Decamp defended himself, after his cartridges were finished and his knife gone, with a bayonet,—which he succeeded in wresting from one of his assailants,—until he swooned from loss of blood. In court he said:—
“You can guillotine me. I prefer it. I have had enough of your prisons and your _bagnes_. Off with my head! I do not defend it. I deliver it, shouting, ‘_Vive l’Anarchie!_’ What does one _camarade’s_ head more or less amount to, if only our beautiful Hope spreads!”
Baumann constituted himself a prisoner, and demanded the guillotine. Etievant wrote from London a little while before his attempt:—
“We are here in large numbers, the proscribed of all countries, convinced of the final triumph of Liberty, having made great sacrifices already for the Idea, and fortifying ourselves with the hope of rendering service to poor humanity which has limped along painfully for so many centuries; and yet I begin to doubt that we have done everything that we might have done and in consequence everything that we should have done. Would it not have been better to struggle even unto death there where the hazard of birth had placed us? Rather than to flee precipitately before the threats and the blows of authority, would it not have been better to make the sacrifice of our lives?” By deliberately returning to Paris, Etievant answered his own question in the affirmative.

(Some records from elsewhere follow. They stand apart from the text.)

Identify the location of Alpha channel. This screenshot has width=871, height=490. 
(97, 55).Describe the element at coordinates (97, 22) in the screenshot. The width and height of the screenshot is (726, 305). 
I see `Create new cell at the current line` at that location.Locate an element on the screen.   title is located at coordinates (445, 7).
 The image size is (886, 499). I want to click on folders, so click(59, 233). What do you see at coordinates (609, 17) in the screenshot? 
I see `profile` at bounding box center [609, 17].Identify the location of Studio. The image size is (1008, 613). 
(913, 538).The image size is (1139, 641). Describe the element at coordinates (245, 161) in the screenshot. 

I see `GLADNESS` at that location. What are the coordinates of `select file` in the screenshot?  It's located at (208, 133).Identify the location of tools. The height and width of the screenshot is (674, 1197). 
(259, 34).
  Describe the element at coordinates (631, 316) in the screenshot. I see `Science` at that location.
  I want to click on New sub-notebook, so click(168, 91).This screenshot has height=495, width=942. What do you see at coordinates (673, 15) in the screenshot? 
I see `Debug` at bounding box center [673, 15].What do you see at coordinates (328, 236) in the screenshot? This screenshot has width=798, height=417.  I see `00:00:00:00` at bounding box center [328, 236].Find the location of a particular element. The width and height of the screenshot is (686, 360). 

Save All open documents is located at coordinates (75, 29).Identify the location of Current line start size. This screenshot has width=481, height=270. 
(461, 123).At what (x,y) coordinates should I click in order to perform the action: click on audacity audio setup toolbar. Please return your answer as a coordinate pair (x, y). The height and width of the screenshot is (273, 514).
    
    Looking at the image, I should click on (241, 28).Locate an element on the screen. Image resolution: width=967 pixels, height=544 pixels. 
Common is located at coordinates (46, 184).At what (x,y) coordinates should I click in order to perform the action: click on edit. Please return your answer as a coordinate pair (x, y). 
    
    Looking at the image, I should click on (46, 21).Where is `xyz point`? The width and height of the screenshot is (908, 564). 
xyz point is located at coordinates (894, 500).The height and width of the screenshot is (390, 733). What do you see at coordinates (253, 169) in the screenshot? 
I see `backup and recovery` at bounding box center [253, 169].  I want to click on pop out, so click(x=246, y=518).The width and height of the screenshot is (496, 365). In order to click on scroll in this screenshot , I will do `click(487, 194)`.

Henry, whose attitude in court was that of a pontiff, “defended himself in the street like a little lion,” says Barrucand. “He resisted till he was at the very end of his forces, even under the heels of the police. Flippant, ferocious, he mocked the officers, said that he had just arrived from Pekin, and would not give his name.”
Vaillant denounced himself when he stood a fair chance of escape, and bore himself proudly before his judges and before the guillotine.
Ravachol, king of cynics, risked discovery in passing the _octroi_ (city revenue office) with dynamite in his satchel; walked long distances on foot and rode in jolting omnibuses while carrying materials that the slightest shock might explode; showed himself after each of his attempts with an appalling indifference to recognition; defended himself superbly before the Véry restaurant, whither he had returned for no other apparent purpose than to finish the conversion of the garçon L’Hérot, whom he had found sympathetically inclined a fortnight before; advanced to the guillotine (though bound in a painful and ignoble fashion) singing the most blasphemous and defiant of all the stanzas of the venerable _Père Duchêne_;[49] hurled in the teeth of Deibler, the headsman, the epithet, “_Cochon!_” and, as the knife fell, cried “_Vive la Ré_”—The word was never finished. Some of the bourgeois papers, determined to deprive Ravachol of the cynical grandeur of his death by making him out a retractor, claimed the unfinished word to be _République_ instead of _Révolution_.
It is the petty work of little men to call a man a coward who can die like this. A consummate villain,—yes, judged by conventional standards,—but no coward.
The man who dies like a man—and let it not be forgotten there are a hundred and one ways of doing it—is to be admired for that, whether he be called John Huss or John Brown, Saint Stephen or Saint Jean Népomucène, Charles I. or Louis XVI., Raleigh or Ravachol, Petronius Arbiter or Louis Lingg.
* * * * *
“_He [Ravachol] endured everything without a murmur, all the pain and all the punishment, because, in the sombre heaven to which his criminal reveries mounted, he had seen his chimera pass, because he believed himself an apostle._”—FLOR O’SQUARR, in Les Coulisses de l’Anarchie.